Cerco ma non trovo: perché assumere la professionalità giusta per l'azienda è diventata un'impresa impossibile

«Il problema – spiega Stefano Tomelleri, docente di Sociologia all’università di Bergamo – è che da un lato le aziende faticano a stabilizzare i dipendenti, dall’altro i giovani stanno vivendo una disaffezione per questo tipo di settore economico»

Mismatch occupazionale

Sono anni che le imprese manifatturiere varesine lamentano l’assenza di manodopera. Negli anni la situazione è rimasta pressoché stabile, mentre è peggiorata nella ricerca di lavoratori specializzati. Negli ultimi mesi, invece, si è assistito a un’esplosione di mancanza di profili un po’ in tutti i settori. Un paradosso se si pensa che la pandemia ha causato la perdita di circa 1 milione di posti di lavoro, riassorbiti soltanto parzialmente dalla ripartenza. Com’è possibile? È possibile.

Unioncamere stima che fra agosto e ottobre 2021, le aziende hanno cercato 1,22 milioni di profili da inserire ma, almeno 400mila saranno di difficile reperimento. E nella manifattura come va? Peggio: non si trova il 50% di informatici e fisici che servirebbero, il 48% degli operai meccanici, il 40% dei tecnici di produzione. Vale a dire dei profili che non ci si può inventare dalla sera alla mattina. Nel Varesotto, oltretutto vi è l’atavico problema della vicinanza con la Svizzera. Magari un’impresa riesce, per miracolo, a trovare la persona giusta: la assume, la forma e la inquadra. Poi, arriva un’offerta di lavoro dal Canton Ticino con stipendio doppio e…tanti saluti e grazie.

ANCHE FIGURE MENO SPECIALIZZATE

Mismatch occupazionale

Il problema è che la questione sta toccando sempre più anche le figure meno specializzate: «Il problema – spiega Stefano Tomelleri, docente di Sociologia all’università di Bergamo – è che da un lato le aziende faticano a stabilizzare i dipendenti, dall’altro i giovani stanno vivendo una disaffezione per questo tipo di settore economico. Prima di scegliere la fabbrica, cercano altre opzioni ai loro occhi potenzialmente più stabili e allettanti. Rispetto al passato, infatti, anche questo tipo di lavoro dà la sensazione di dare meno garanzie, non rappresenta più un’opzione primaria e, quindi, si vive una possibilità minore di avere autonomia familiare e abitativa».

Le cause di questa mancanza sempre più strutturale di profili è dovuto a «un’interdipendenza di fattori.

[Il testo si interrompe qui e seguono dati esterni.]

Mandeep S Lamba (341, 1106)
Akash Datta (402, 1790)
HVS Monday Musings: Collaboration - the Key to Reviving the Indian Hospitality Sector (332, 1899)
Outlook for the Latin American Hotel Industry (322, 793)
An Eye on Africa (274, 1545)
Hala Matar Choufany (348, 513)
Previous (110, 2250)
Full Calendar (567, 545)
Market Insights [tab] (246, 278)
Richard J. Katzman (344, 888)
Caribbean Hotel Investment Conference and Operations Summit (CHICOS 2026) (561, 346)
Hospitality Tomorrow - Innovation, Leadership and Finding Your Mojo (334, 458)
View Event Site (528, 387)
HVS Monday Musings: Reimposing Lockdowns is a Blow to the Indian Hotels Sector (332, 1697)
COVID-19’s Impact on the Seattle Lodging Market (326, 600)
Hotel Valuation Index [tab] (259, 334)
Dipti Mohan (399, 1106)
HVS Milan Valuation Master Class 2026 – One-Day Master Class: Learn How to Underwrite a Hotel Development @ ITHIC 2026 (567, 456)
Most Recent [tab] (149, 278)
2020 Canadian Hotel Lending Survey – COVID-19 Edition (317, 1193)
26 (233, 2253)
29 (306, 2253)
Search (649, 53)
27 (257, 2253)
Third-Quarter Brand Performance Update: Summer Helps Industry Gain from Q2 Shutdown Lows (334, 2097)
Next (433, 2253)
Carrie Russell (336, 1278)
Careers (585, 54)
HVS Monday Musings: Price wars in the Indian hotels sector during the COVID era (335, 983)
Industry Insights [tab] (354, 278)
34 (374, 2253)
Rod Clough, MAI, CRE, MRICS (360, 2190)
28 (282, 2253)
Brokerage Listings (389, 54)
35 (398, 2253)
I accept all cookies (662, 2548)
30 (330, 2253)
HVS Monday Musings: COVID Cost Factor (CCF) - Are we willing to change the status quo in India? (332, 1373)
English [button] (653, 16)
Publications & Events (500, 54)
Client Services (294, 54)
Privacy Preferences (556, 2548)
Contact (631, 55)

Se, per esempio, avessimo da affrontare soltanto la scarsa professionalizzazione dei giovani in uscita dalla scuola, non sarebbe un problema. Ma a ciò si sommano altre situazioni: le poche donne lavoratrici, la precarizzazione dei contratti di lavoro, l’alto costo del lavoro e il grosso indebitamento delle Pmi con un sistema del credito con poca programmazione e dove non si riesce ad andare oltre il semplice prestito di denaro».

INDICATE DOVE INVESTIRE

A cui si aggiungono gli stipendi bassi e i pochi laureati in materie scientifiche. Un mix spesso letale per le imprese, soprattutto piccole e medie. Soluzioni? «Il modello di alternanza scuola-lavoro sta funzionando – aggiunge Tomelleri – ma serve un passaggio in più. Le imprese devono interloquire maggiormente mondo dell’istruzione, indicando dove investire e dove creare eventuali nuovi indirizzi. Bisogna superare la burocrazia che impedisce sperimentazioni snelle che, in caso di successo possono proseguire oppure, in caso contrario, terminare soltanto dopo un anno. Insomma, serve più fare che rendicontare. Per me c’è spazio per questo salto di qualità perché, in questi anni, diverse esperienze di rapporti fra scuola e impresa hanno dimostrato che questi due mondi sanno prendersi delle responsabilità. Infine, bisogna insistere sulla battaglia culturale per cui ogni lavoro ha dignità: lo ha dimostrato la pandemia, quando le imprese di pulizia, i settori della logistica e dell’agroalimentare si sono dimostrati un asse portante per affrontare la crisi».